- _Exercise task_: Copy the lines from the line with "Given: Expand the Site Address dropdown" up to and including the line with "Looking at the", leaving out the pictures.

- _Provided records_:
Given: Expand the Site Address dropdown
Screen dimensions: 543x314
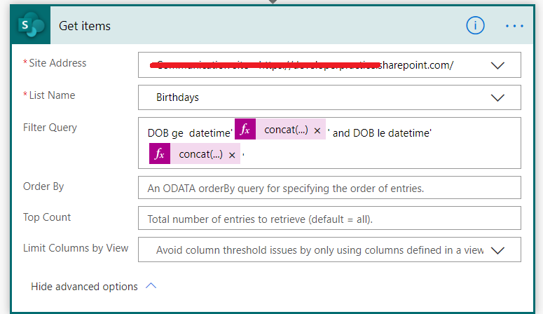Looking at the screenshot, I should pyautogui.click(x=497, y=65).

--

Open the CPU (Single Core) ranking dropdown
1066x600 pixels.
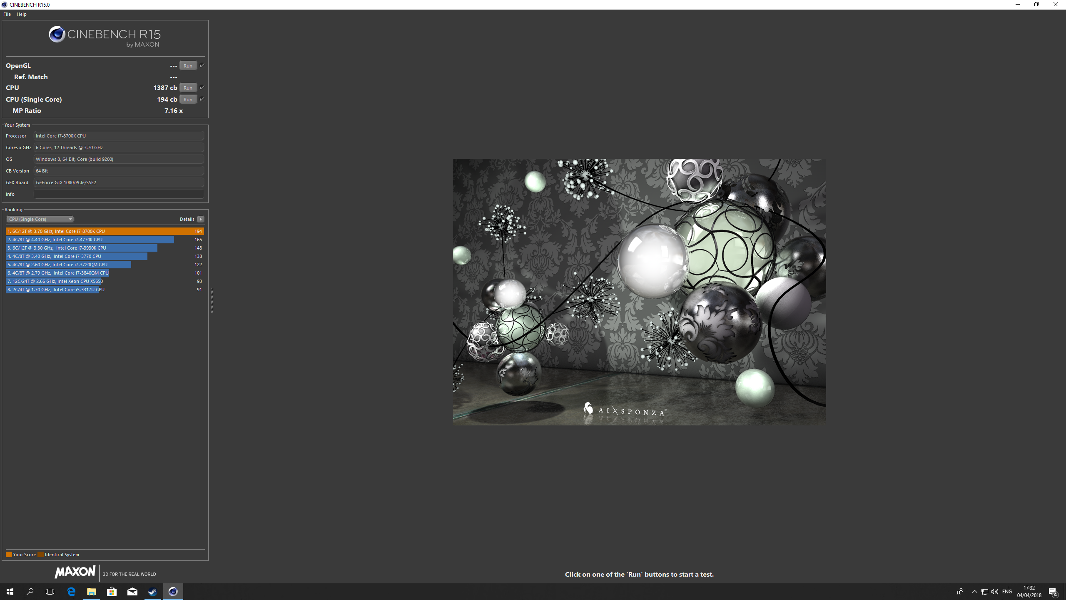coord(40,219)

- _Correct output_:
Given: Expand the Site Address dropdown
Screen dimensions: 543x314
Looking at the screenshot, I should pyautogui.click(x=497, y=65).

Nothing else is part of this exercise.